# Lista de tarefas
1. Liste os ganhos que, segundo o comentário sobre o pós-venda das concessionárias, haveria se as oficinas fossem um setor independente das vendas de veículos zero quilômetro.
2. Diga se cada afirmação concorda com o comentário sobre o pós-venda das concessionárias, respondendo sim ou não e citando as palavras do comentário que decidem:
(a) Nas concessionárias, os diretores de vendas dão ordens nas oficinas.
(b) As oficinas independentes costumam estar menos preparadas para atender um cliente do que as das concessionárias.
(c) Uma queda nas vendas de veículos não afeta o pós-venda.

Orlando, por esse comentário vindo de um profissional tão gabaritado de muito respeito, acabo de ter certeza que os concessionários devem abandonar o serviço de Pós Venda. Esse conceito de o mais importante é o resultado é transmitido para o Pós Venda da marca há muito tempo, que o prejudica e muito, vemos que por isso qualquer queda nas vendas de veículos o Pós Venda agoniza, por não fidelizar de fato o cliente nas oficinas. Temos nas concessionarias diretores de vendas que mandam e desmandam nas oficinas, fazendo das oficinas um servo sem direitos, e gerentes de oficinas que recebem e seguem as ordens do setor de vendas fazendo das oficinas um setor 100% serviçal ao setor de vendas, como você disse – O importante é o resultados. Talvez os meios não importam!! O conceito de que o Pós Venda e feito para pagar as contas do concessionário está sendo seguido a risca, O IMPORTANTE É O RESULTADO. Se as oficinas das concessionarias fossem um setor independentes das vendas de veículos zero quilômetros, teríamos preços melhores, e serviços que fidelizariam muito mais, as auditorias seriam mais serias, você sabe, se um Pós Venda não esta dando resultado de qualidade, entretanto estão vendendo bem, ai emprega a regra O IMPORTANTE É O RESULTADO, e muito mais!! As oficinas independentes estão muitas vezes mais preparadas para atender um cliente, enquanto a maioria das oficinas de concessionarias estão mais preparadas para atender o setor de vendas de veículos zero quilometro e serviços em garantia.

# Dados armazenados
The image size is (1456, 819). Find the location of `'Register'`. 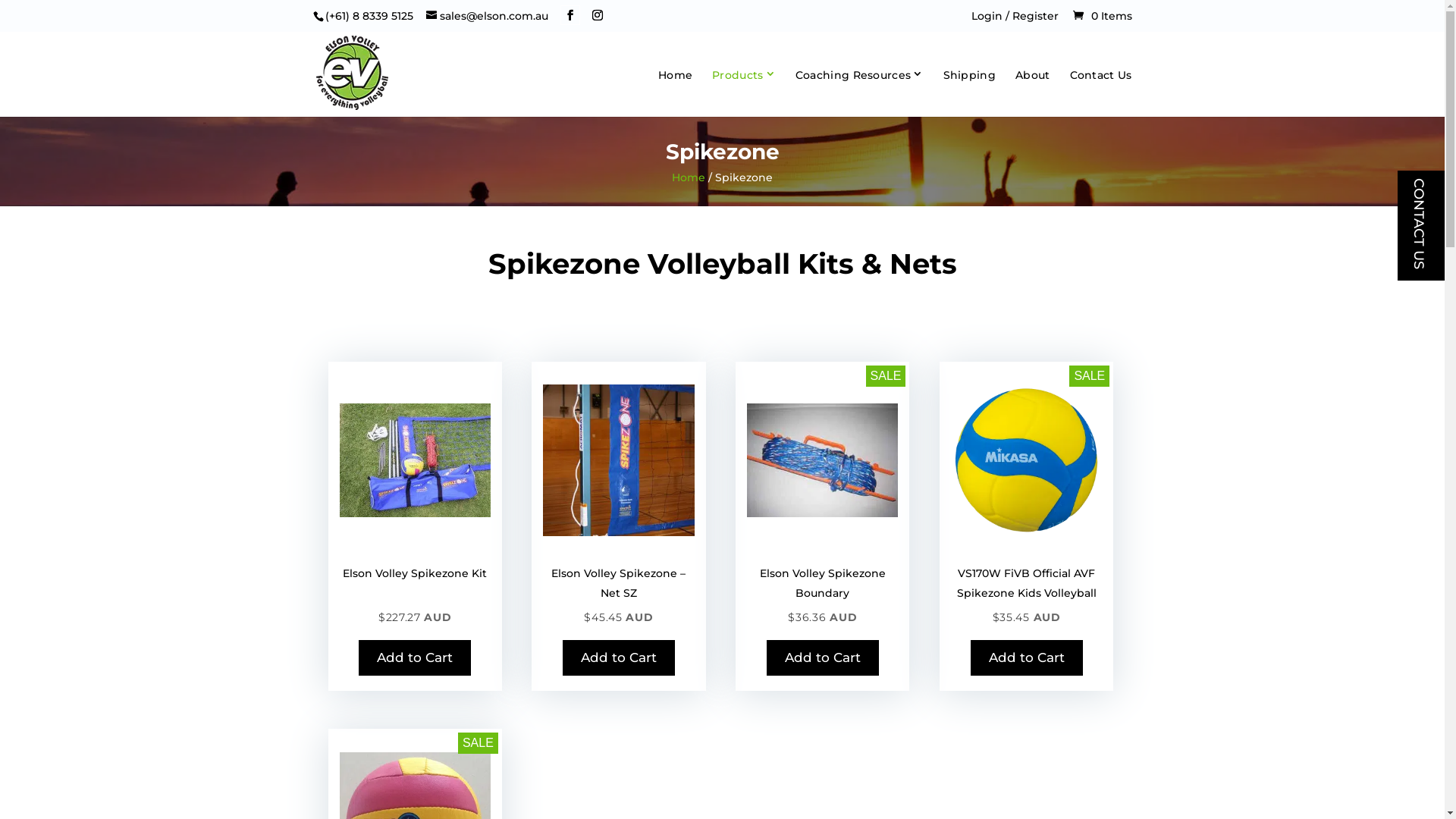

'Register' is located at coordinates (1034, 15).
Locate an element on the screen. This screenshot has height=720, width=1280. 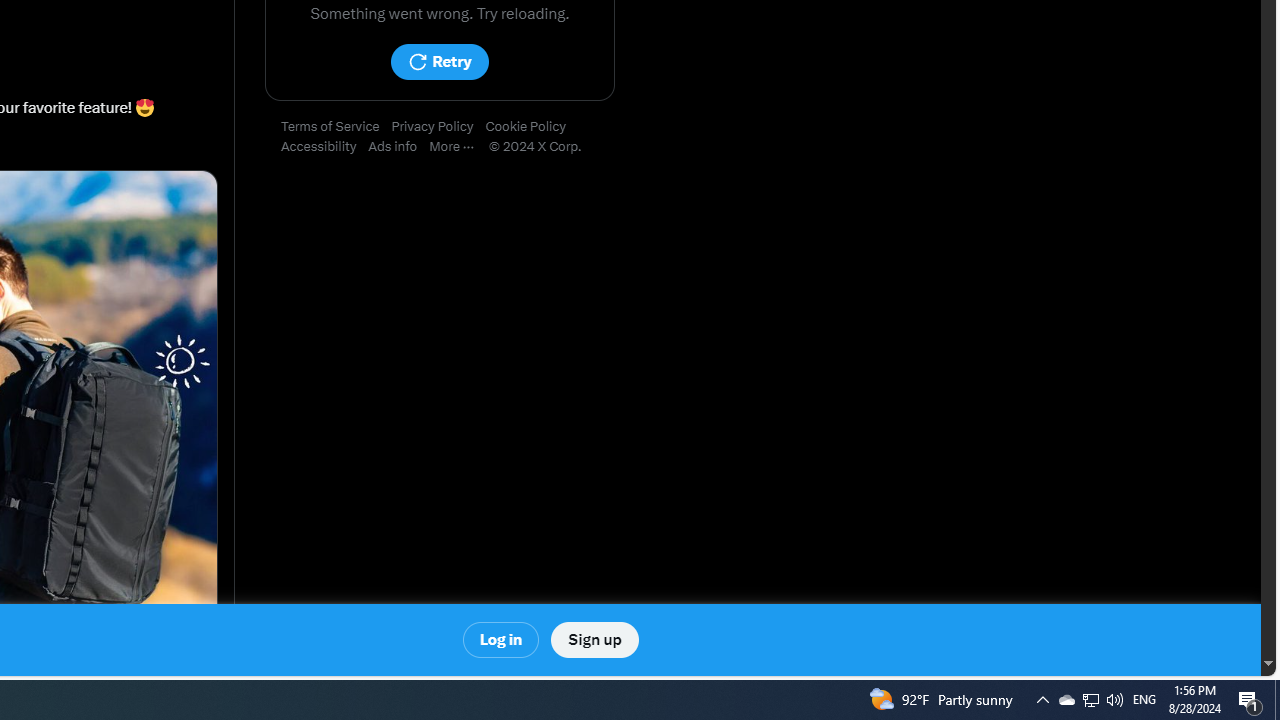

# Soluções dos problemas
1.
- Preços melhores
- Serviços que fidelizariam muito mais
- Auditorias mais sérias

2.
(a) Sim: "Temos nas concessionarias diretores de vendas que mandam e desmandam nas oficinas"
(b) Não: "As oficinas independentes estão muitas vezes mais preparadas para atender um cliente"
(c) Não: "qualquer queda nas vendas de veículos o Pós Venda agoniza"